Duration: 9 minutes
Instrumentation: 2222/4221/timp.2perc.harp/strings
Program note:
For Nobuyoshi Yasuda and the UW-Eau Claire Symphony Orchestra
In the span of nine minutes, Nor Height, Nor Depth unleashes the taut drama of a symphony, with the kinetic energy of an overture. Opening with a brash and resonant G-major chord, harmony in the upper strings begins to unfold over accelerating and decelerating murmurs between violas and cellos. Upon a culminating tutti, symmetrically opposed intervallic ascents and descents in flutes and clarinets accompany an emergent melody in the oboe that ultimately blossoms in ripe fruition with the entire orchestra accelerating toward an explosive allegro. Over a multi-layering of passagework in the strings, woodwinds and brass take turns at a foreground that swells toward a climax of tragic proportion. After a brief detour in a seeming nether-world of muted strings and woodwinds that explore an obtuse and abstract harmony, principal thematic material emerges and wends its way toward its combustible and cataclysmic destination.

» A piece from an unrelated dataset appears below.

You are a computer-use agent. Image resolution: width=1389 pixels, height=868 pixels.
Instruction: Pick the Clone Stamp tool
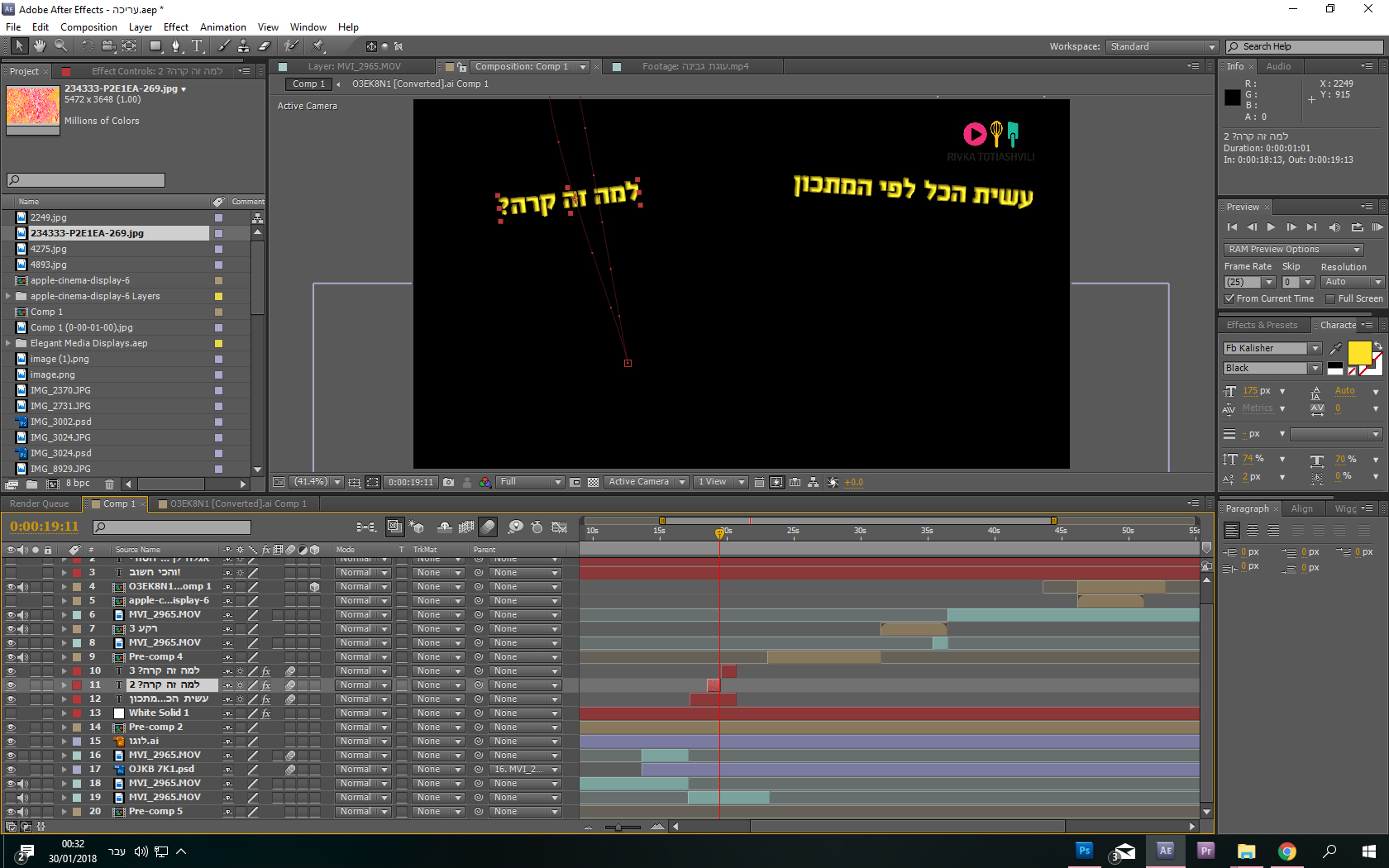coord(243,46)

While the writing of St. Paul is the source of the title, I was drawn to the extremes inherent in these words. They seem to capture in my imagination the sorrows and failures of the first decade of the 21st Century. At the same time, they imply the possibility of love and cooperation even in the face of tragedy. This work represents to me a sonic rumination on that possibility: that in the face of war, violence, and the effects of climate change, we—like the central motives in Nor Height, Nor Depth—can endure despite context.
Concert Premiere: May 6, 2012 in Eau Claire, WI.